Seven things to remember when launching a site
1. Proof read your copy
There will always be typos, somewhere. But the fewer the better. If you haven’t commissioned a copywriter or editor, get someone else to read through the site. They’ll pick up most of the glaring errors at least.
2. Check your images are not placeholders
Some people use ‘place-holder’ images when building a site, i.e. images that are there for layout only. It’s especially important to replace ‘comps’ of licensed images with their fully-licensed counterparts. If you don’t want to pay for licenced images, check out sites such as unsplash.com for alternatives released under an appropriate Creative Commons licence.
3. Make sure all your images have alt text
Alt text is a short description of an image used by users of assistive technology, such as screen-readers. If you’re using WordPress, the alt text can easily be added via the ‘Media’ manager. All images are are not strictly decorative must have alt text to be considered accessible. It’s easily overlooked when adding a lot of content prior to a launch.

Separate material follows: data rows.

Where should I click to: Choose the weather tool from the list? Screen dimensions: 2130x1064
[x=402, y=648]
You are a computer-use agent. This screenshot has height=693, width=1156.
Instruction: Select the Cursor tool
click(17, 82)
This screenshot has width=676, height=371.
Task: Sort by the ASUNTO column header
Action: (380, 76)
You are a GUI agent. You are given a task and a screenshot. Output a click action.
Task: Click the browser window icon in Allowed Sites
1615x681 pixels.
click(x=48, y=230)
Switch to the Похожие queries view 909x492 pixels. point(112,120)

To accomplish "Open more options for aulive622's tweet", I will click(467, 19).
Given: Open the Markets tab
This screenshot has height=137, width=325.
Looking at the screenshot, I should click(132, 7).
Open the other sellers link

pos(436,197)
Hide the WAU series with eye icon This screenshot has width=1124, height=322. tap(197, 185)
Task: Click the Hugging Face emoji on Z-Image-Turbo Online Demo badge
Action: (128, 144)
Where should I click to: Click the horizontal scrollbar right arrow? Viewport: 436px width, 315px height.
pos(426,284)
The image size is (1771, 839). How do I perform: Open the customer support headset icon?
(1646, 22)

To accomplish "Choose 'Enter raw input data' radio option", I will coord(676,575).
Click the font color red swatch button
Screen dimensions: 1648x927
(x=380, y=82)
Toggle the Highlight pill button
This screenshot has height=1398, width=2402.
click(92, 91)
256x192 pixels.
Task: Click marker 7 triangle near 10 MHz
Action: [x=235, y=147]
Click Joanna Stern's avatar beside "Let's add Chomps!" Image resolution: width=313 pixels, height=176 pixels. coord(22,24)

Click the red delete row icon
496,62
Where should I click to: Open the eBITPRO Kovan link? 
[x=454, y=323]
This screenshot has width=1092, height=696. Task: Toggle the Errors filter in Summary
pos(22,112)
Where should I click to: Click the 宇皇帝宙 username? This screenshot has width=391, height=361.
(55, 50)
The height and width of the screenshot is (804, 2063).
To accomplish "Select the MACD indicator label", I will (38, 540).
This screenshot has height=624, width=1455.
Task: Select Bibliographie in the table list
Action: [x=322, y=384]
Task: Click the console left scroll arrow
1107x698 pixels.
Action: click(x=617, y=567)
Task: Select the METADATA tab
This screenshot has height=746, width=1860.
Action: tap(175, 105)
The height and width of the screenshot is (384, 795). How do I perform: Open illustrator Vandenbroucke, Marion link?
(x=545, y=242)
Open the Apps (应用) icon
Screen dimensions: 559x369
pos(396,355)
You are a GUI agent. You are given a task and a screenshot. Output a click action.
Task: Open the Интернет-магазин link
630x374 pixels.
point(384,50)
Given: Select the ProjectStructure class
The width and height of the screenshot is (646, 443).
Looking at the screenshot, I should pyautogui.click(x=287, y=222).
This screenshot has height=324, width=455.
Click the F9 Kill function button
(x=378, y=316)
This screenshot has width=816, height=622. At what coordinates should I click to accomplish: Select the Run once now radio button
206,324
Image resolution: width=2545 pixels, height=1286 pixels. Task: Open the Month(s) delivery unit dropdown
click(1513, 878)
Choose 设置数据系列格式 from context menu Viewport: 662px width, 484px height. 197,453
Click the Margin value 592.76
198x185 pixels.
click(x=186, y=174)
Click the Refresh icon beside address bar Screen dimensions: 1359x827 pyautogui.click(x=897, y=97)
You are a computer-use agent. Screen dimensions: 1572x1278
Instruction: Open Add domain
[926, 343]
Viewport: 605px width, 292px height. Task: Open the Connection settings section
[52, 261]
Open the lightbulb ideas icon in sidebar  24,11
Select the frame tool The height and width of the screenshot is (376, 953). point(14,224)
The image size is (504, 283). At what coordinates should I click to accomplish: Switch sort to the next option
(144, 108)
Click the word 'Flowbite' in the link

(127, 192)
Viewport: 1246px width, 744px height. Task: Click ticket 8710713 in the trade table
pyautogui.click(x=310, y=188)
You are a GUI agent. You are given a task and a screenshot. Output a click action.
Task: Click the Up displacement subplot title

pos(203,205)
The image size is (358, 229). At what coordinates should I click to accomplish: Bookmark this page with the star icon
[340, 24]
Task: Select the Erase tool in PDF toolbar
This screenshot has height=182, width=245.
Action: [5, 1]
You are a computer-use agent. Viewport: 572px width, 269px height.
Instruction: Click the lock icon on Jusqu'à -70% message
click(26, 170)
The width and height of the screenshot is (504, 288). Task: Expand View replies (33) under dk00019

4. Test on multiple browsers across multiple devices
Make sure you test the new site. Some browser on some devices will render a page slightly differently to others. Consider Windows, macOS, Android, iOS devices and check Safari, Chrome, Firefox and Edge at minimum. The best way to test is on a range of physical devices. If you don’t have all the options available to you (who does!), then services such as browserstack.com can help.
5. Make sure your SEO is in place
The WordPress ecosystem features a multitude of different plugins to help with your Search Engine Optimisation (SEO). Yoast, RankMath, The SEO Framework to name a few. Once installed, they need to be configured, but the work doesn’t stop there. Make sure you tweak the meta description and title on your key pages at least. Also, consider the social media sharing options too. You can control how a page will be displayed when shared on Facebook or Twitter.
6. Don’t let the great be the enemy of the good
I get it. You don’t want to launch until the site is as near to perfect as you can get it. The problem is, that pesky 80:20 rule means you’ll spend 80% more time making a measly 20% improvement to the site. Meanwhile, the site isn’t out there working for you. Keep it in perspective and launch when it’s good enough, and then refine it as you go along. Which leads me to my final point…
7. Remember: your site is never finished
No matter how finished you think your new site is, remember that you are wrong! Sites that stand the test of time are sites that evolve over time. New content, honed landing pages, improved calls-to-action – they are all important to keep on top of over time. It’ll actually save you money in the long-run, as your site won’t need a major overhaul so quickly.